SOURCE PASSAGE:
· · ·
Low Extra Delay Background Transport (LEDBAT)
RFC 6817

Note: This ballot was opened for revision 09 and is now closed.

(Wesley Eddy) Yes

(Martin Stiemerling) Yes

(Ron Bonica) No Objection

(Stewart Bryant) (was Discuss) No Objection

Comment (2012-10-22)
Thank you for addressing my concerns.

(Gonzalo Camarillo) No Objection

Benoit Claise (was Discuss) No Objection

Comment (2012-09-26)
Thanks for addressing my DISCUSS/COMMENT

(Ralph Droms) (was Discuss) No Objection

Comment (2012-10-19)
Thanks for addressing my Discuss points.  I've changed my position to No Objection.

(Adrian Farrel) No Objection

(Stephen Farrell) No Objection

Comment (2012-05-21 for -09)
One security/2119 question and a bunch of nits on what's a good

section 7 - you say a protocol using LEDBAD "should"
authentiate timestamp and delay fields. Is that a 2119 SHOULD?
If so, then someone who turns up with an I-D that uses LEDBAT
but has no MTI authentication might get DISCUSS comments on
that basis. Is that what you want? If not, then perhaps
s/should/ought/ will reduce the scope for possible future
confusion. You could also mean that if using (D)TLS then
the timestamp and acks SHOULD be protected, but that
its ok for a protocol that has no MTI security (heaven
forbid:-) to use LEDBAT.
· · ·
INFORMATION SUPPLIED:
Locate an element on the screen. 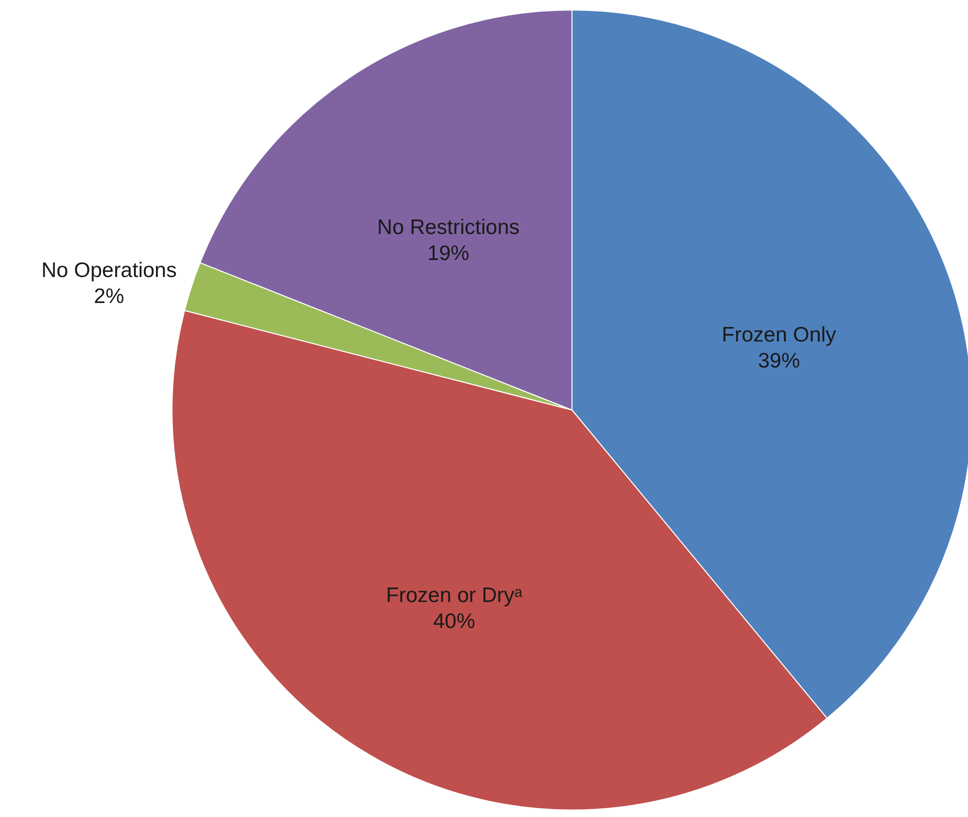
· · ·
PARTS OF THE EXERCISE:
A. Please copy everything in the LEDBAT ballot text from "Benoit Claise (was" down to "to No Objection.".
B. Carry on the LEDBAT ballot text from the point where it stops.
The material is separate from the LEDBAT ballot text.

ANSWERS TO THE PROBLEMS:
A.
Benoit Claise (was Discuss) No Objection

Comment (2012-09-26)
Thanks for addressing my DISCUSS/COMMENT

(Ralph Droms) (was Discuss) No Objection

Comment (2012-10-19)
Thanks for addressing my Discuss points.  I've changed my position to No Objection.

B.
(See also the recent endless discussion on case for
2119 keywords on ietf-discuss if you've time to spare:-) 

I don't mind how you choose to handle this, since its
really an issue to be handled when LEDBAT is used,
but think that this could usefully be clarified here.


- list in 2.1 ends with a comma - just checking that a
point 4 wasn't dropped off the end of the list

- 2.2 uses "tail-drop" and "non-drop-tail" - would
"non-tail-drop" be better there?

- p8, there's no mandatory-to-implement FILTER() - is that
ok? You give a bunch of options, but don't say that one of
them MUST be implemented.

- p9, says a maximum value MAY be placed on CTO, then gives a
MUST about that value. Just checking that its intended to be
ok to implement with no maximum CTO at all.

- 4.2.2, a reference to the limited experimented with BT nodes
would be nice (I've a few such comments, the added references
would be good I think if someone's reading this in 10 years
time, which they may do.)

- 4.3 a reference to the G.114 doc would be nice (incl. the
version since that can change and the 150ms recommendation
might also)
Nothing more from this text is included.